Date: Monday, July 9, 2018
Source: American Shipper

 COSCO Shipping Holdings said Friday that antitrust authorities in China have agreed to allow its acquisition of the parent company of Orient Overseas Container Line (OOCL) to move forward, which will make the combined companies the world’s third-largest container carrier. 
   COSCO’s partner in the acquisition is a subsidiary of Shanghai International Port Group, which will take a 9.9 percent stake in OOCL’s parent, Orient Overseas (International) Ltd. (OOIL).
    In a brief announcement submitted to the Hong Kong Stock Exchange, COSCO said on Friday that China’s Anti-Monopoly Bureau of the State Administration for Market Regulation had chosen not to prohibit its offer for OOIL. The decision by Chinese officials came one day before the June 30 deadline set forth in the original announcement of the proposed acquisition.
   Previously the companies said they had received approval from European and U.S. competition authorities, and it was unclear why Chinese officials had waited till the 11th hour to make their ruling.

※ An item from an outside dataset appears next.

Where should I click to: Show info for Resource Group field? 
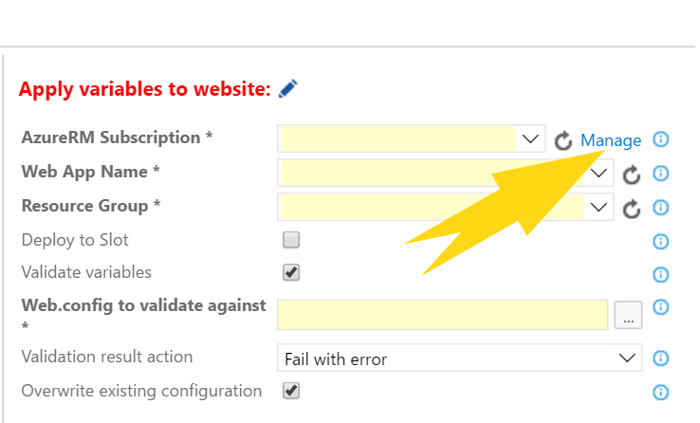coord(661,207)
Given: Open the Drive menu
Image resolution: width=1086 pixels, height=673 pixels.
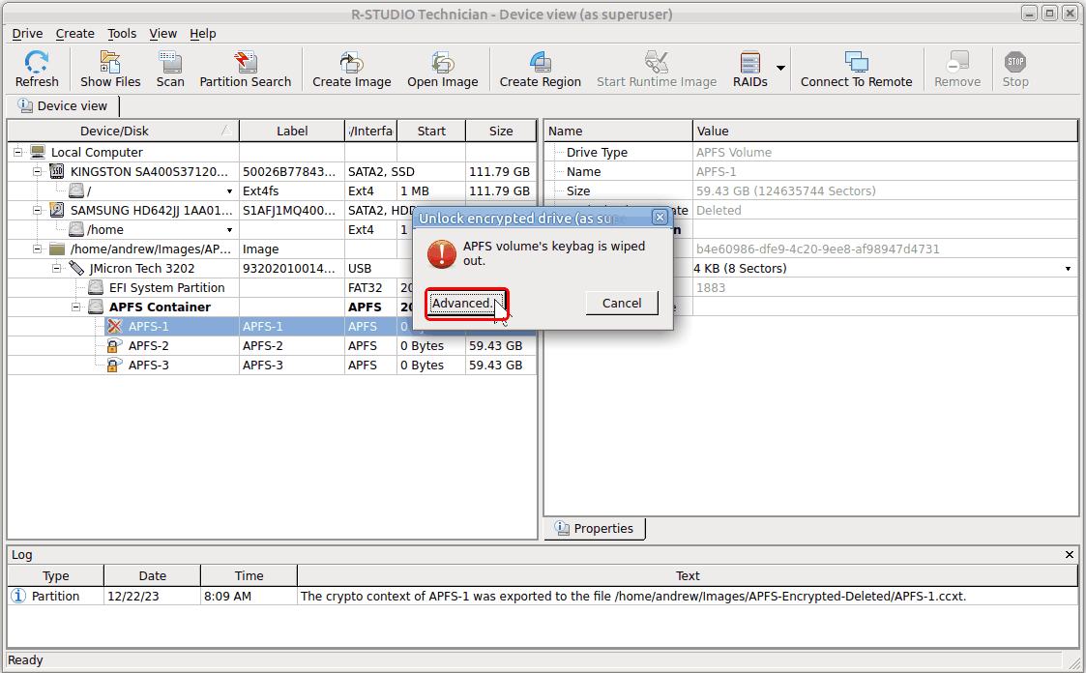Looking at the screenshot, I should 27,33.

   Their approval was one of the preconditions the companies said had to be met before the deal could move forward when it was announced nearly a year ago on July 7, 2017. 
   When announced, the deal was valued at about 49.2 billion Hong Kong dollars (US $6.3 billion).
    Friday’s announcement said a “composite document” giving the full terms and details of the offer will be issued within seven days.
    With a combined fleet of 466 owned and chartered ships with 2,725,183-TEU capacity, the combined companies will supplant CMA CGM as third largest in the world, smaller only than Maersk Line and Mediterranean Shipping Co.
    According to Alphaliner, COSCO’s 366 owned and chartered ships with capacity of 2,036,206 TEUs make it the fourth largest today. COSCO also has 19 ships on order with 334,683-TEU capacity. OOCL, currently the eighth-largest container carrier capacity, has 100 ships with capacity of 688,977 TEUs and no ships on order.
    When the deal was announced last year, COSCO said it planned to keep OOIL branding, retain its stock exchange listing and headquarters functions and presence in Hong Kong. In a filing with the Federal Maritime Commission, COSCO explained it will end up owning between 58.5 percent and 90.1 percent of OOIL, but that in order to maintain OOIL’s separate listing on the Hong Kong Stock Exchange, 25 percent of the stock must be held by the public, so it may be required to sell stock “to maintain the requisite public ownership.”
   The announcement was silent on the future of OOIL’s Long Beach Container Terminal, one of the most automated container terminals in the United States. The acquisition of the terminal is reportedly being reviewed by the U.S. Committee on Foreign Investment in the United States.
    A report in the Wall Street Journal earlier this month said COSCO has offered to put the terminal into a “U.S.-run trust to allay U.S. national security concerns about Chinese ownership of the facility.”